I feel the following fact has been used in many argument in algebraic geometry, but I was not be able to prove it or find the precise reference:
Let $X$ be a $\mathbb{Q}$-factorial variety with log canonical singularities, and $Z \subseteq X$ be a subvariety.
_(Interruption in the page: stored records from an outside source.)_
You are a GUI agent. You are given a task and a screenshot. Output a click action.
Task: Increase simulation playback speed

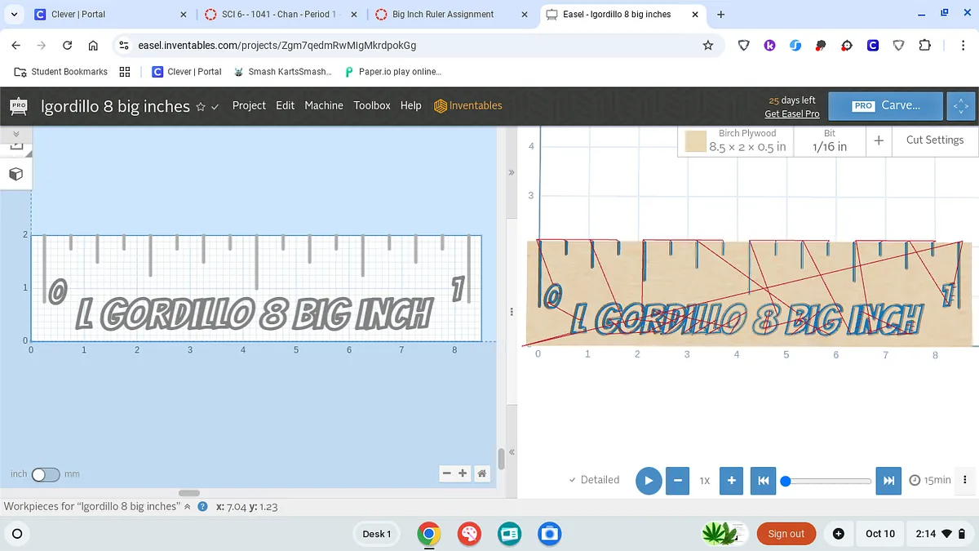click(732, 481)
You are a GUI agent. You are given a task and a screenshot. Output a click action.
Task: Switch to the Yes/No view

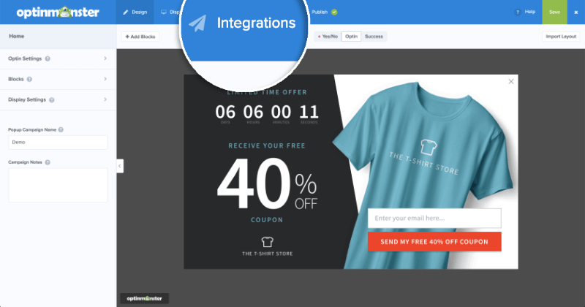(x=328, y=36)
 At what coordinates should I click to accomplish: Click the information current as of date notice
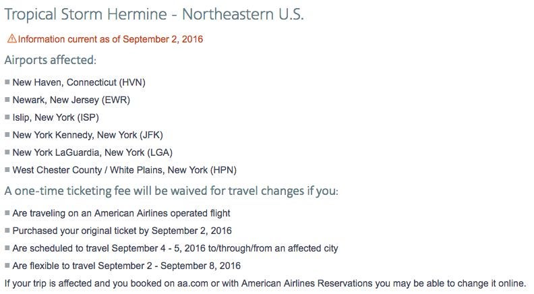point(110,39)
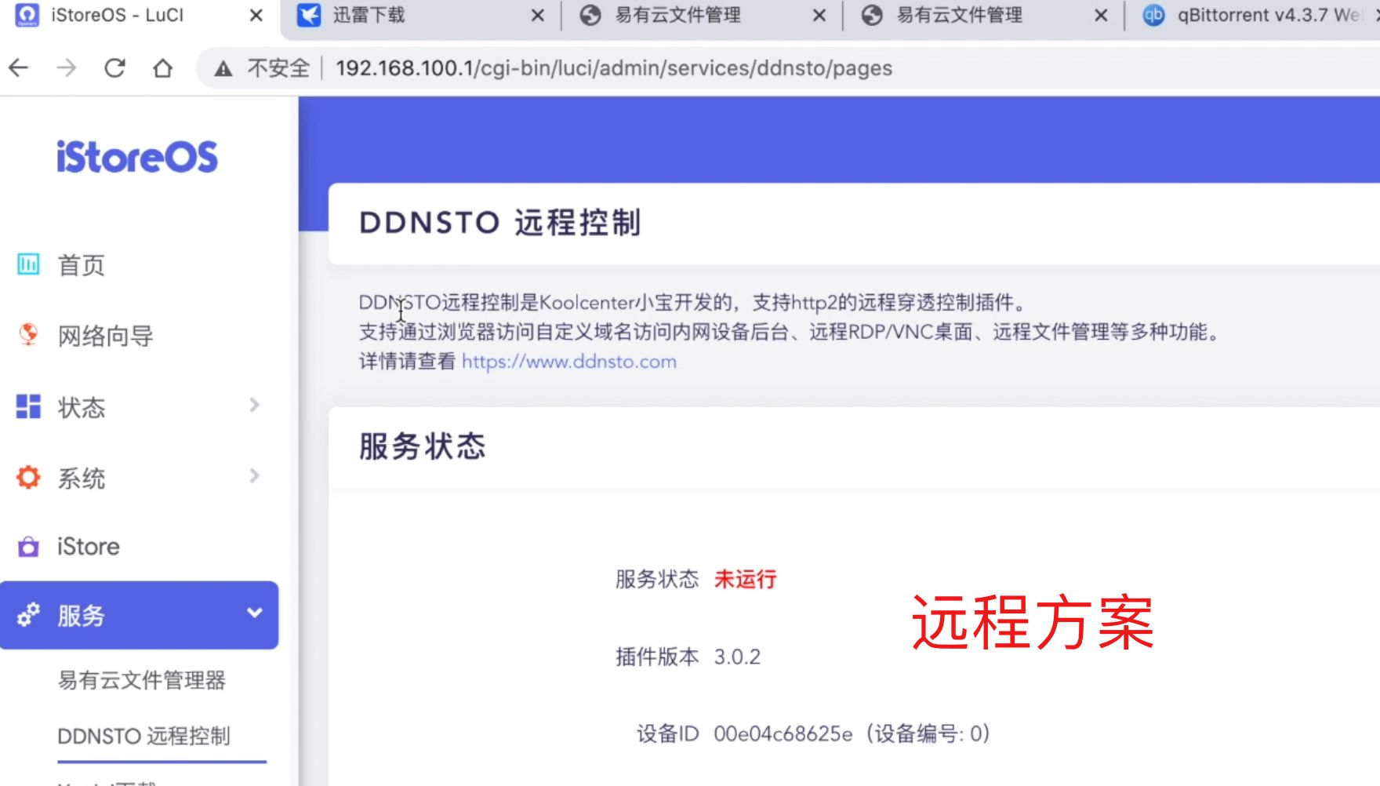This screenshot has width=1380, height=786.
Task: Click the address bar URL field
Action: [x=613, y=68]
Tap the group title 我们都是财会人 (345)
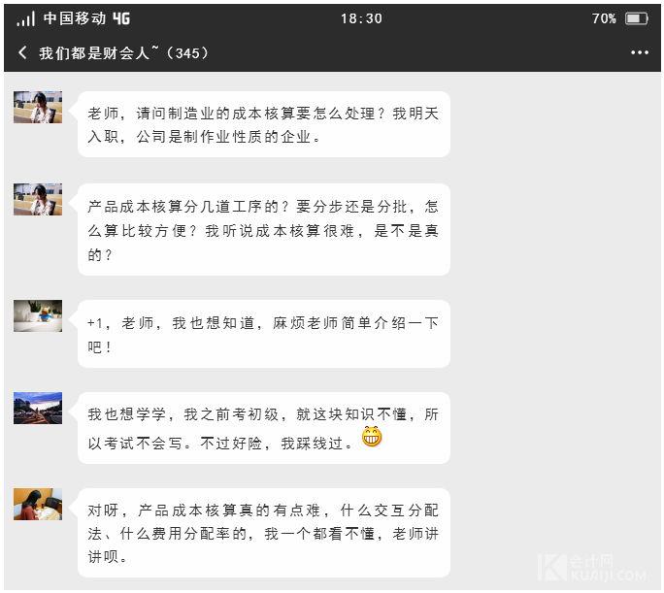Screen dimensions: 664x593 click(123, 53)
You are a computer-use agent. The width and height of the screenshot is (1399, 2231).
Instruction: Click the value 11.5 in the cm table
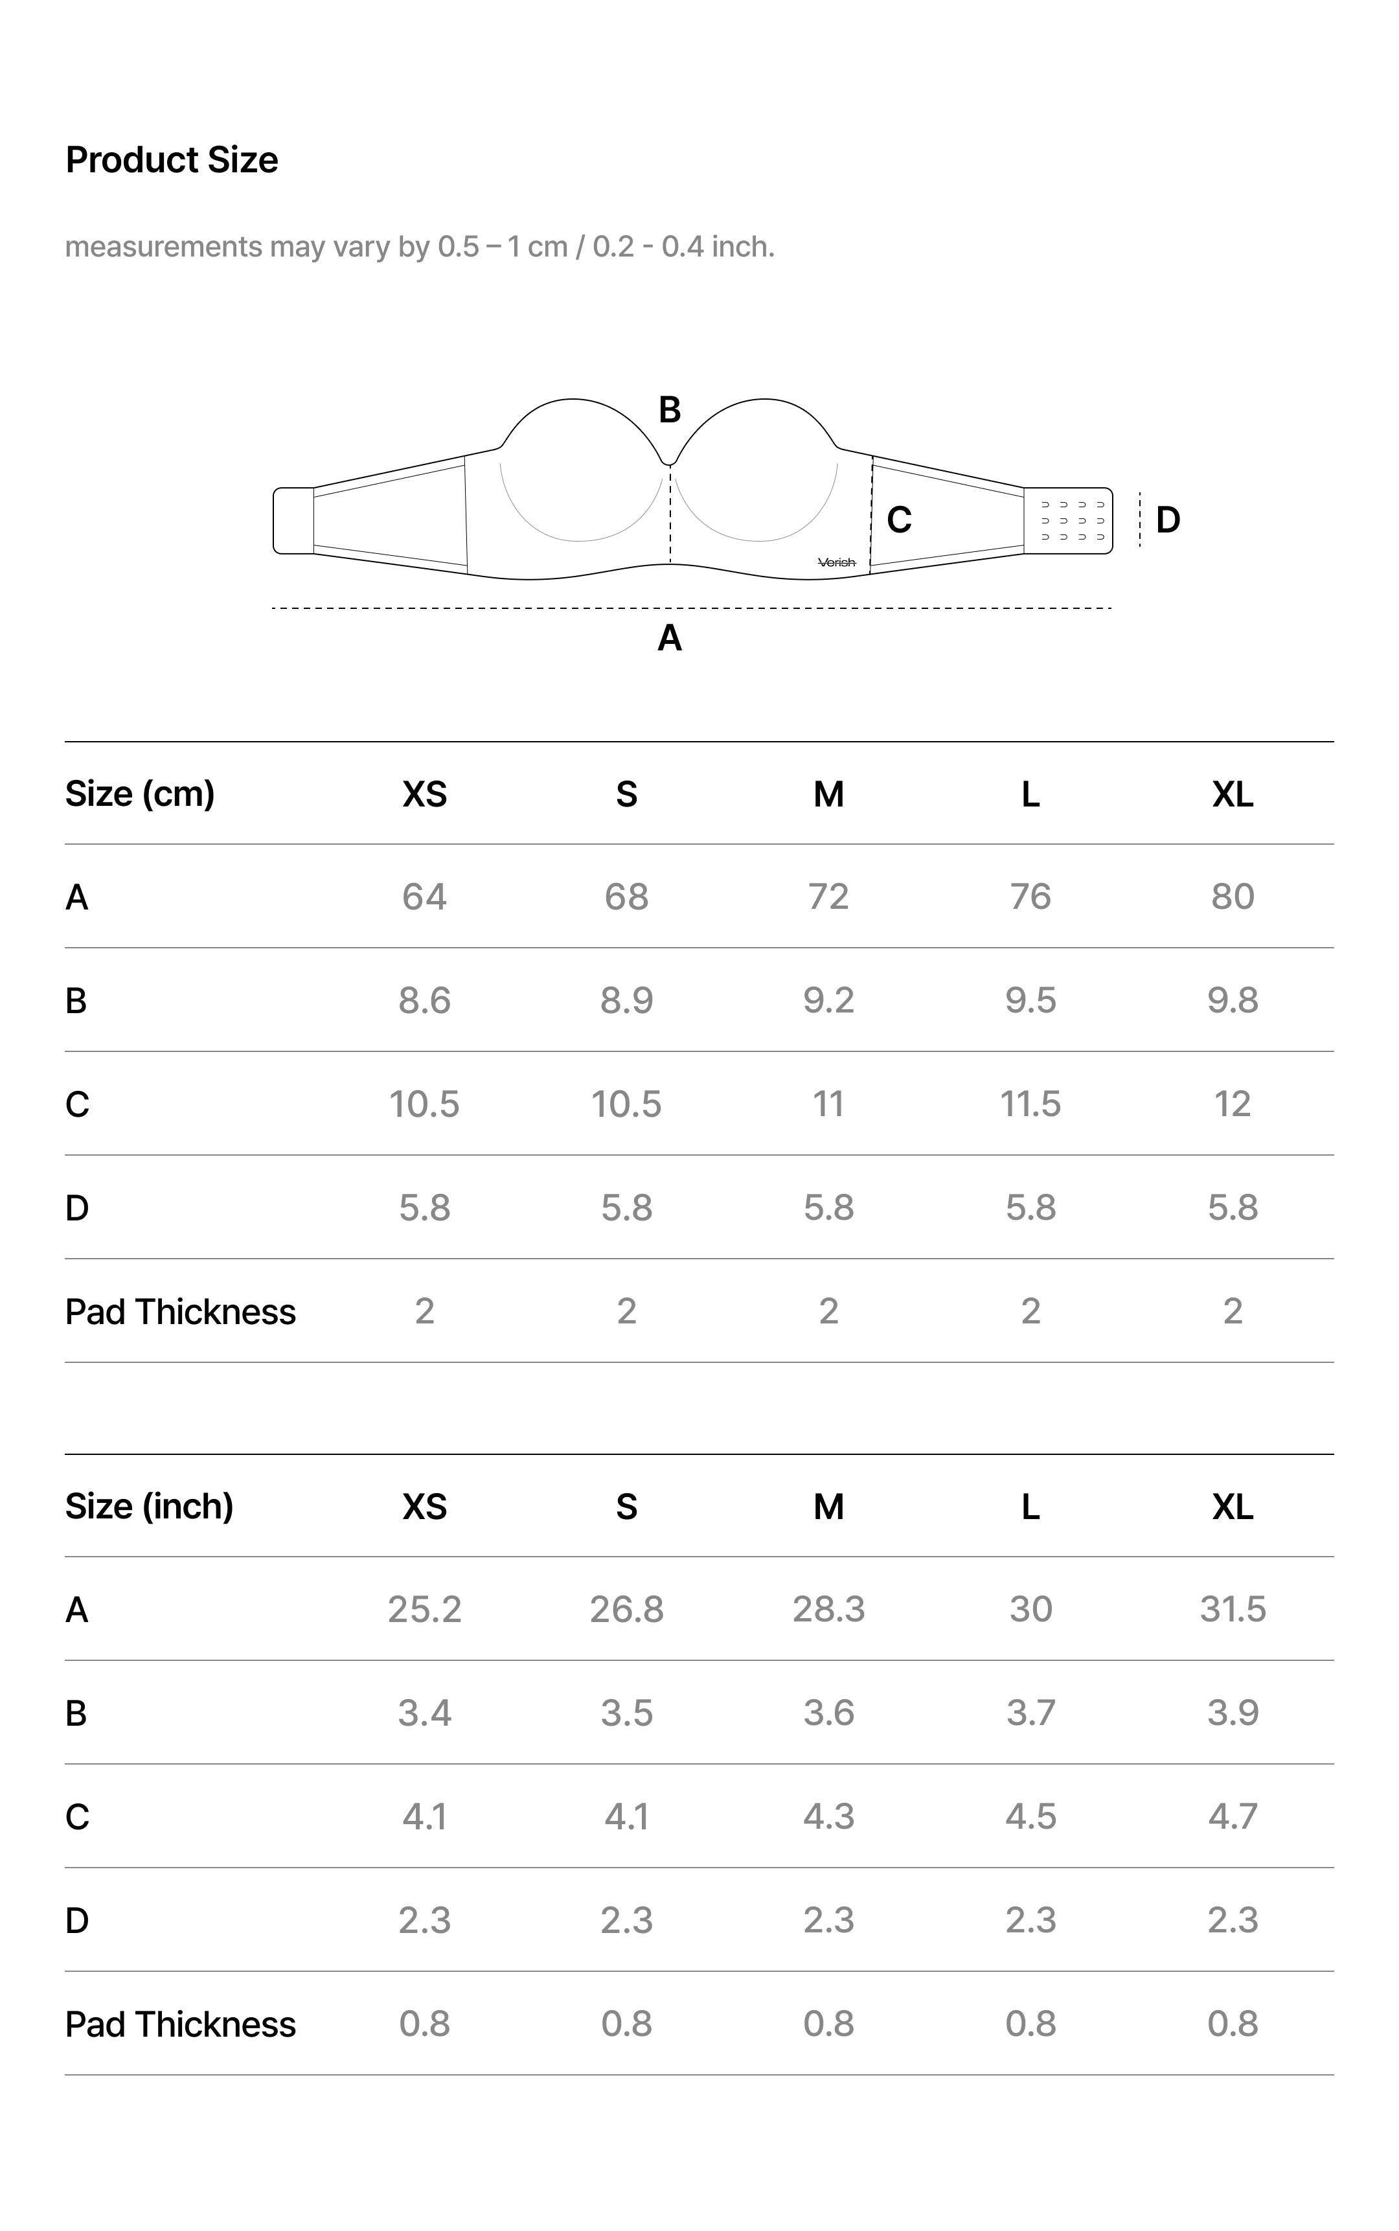(1030, 1104)
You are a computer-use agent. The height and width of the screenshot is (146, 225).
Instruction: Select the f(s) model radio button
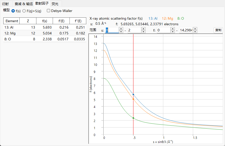point(13,11)
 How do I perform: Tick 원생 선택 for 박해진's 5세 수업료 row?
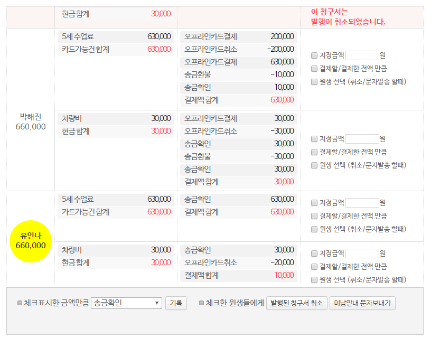(314, 82)
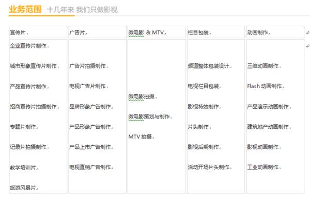This screenshot has height=202, width=310.
Task: Click Flash 动画制作 entry
Action: click(265, 86)
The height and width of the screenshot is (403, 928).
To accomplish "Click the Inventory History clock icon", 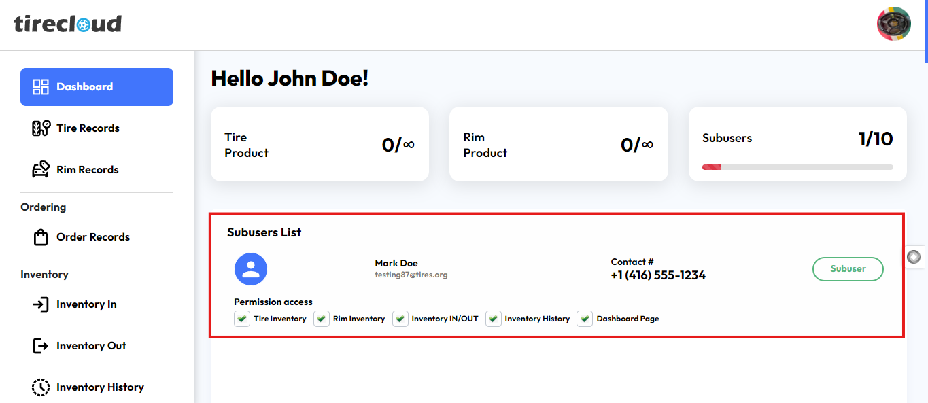I will point(41,387).
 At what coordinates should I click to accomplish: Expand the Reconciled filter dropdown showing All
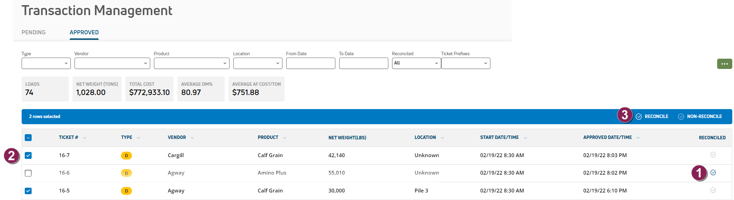(x=416, y=63)
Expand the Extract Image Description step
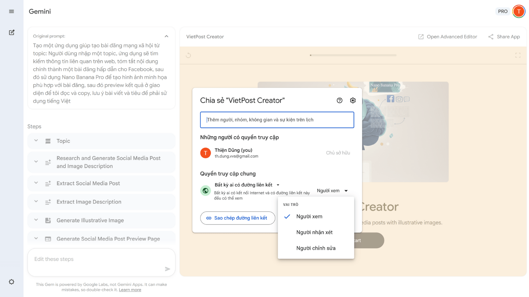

Then the set $$\{E \mid E {\rm{~is~ an~ exceptional~ divisor~ of~ some~ resolution~ }}Y \to X, {\rm ~such ~ that~} f(E)=Z {\rm~and~} discrepancy(K_X, E) \leq 1 \}$$ is finite.
Any suggestion for the proof or references is welcome!!
Ok, let me show the the following which is well known to experts (although I'm not sure where the right reference is):
Proposition: If $(X, \Delta)$ is KLT (or PLT), then there are at most finitely many divisorial valuations corresponding to divisors $E$ on birational models of $X$ such that the discrepancy of $K_X + \Delta$ along $E$ is $\leq 0$.
(Recall that if $X' \to X$ is birational then the coefficient of $K_{X'} - \pi^*(K_X + \Delta)$ along a prime divisor $E$ is called the discrepancy of $K_X + \Delta$ along $E$).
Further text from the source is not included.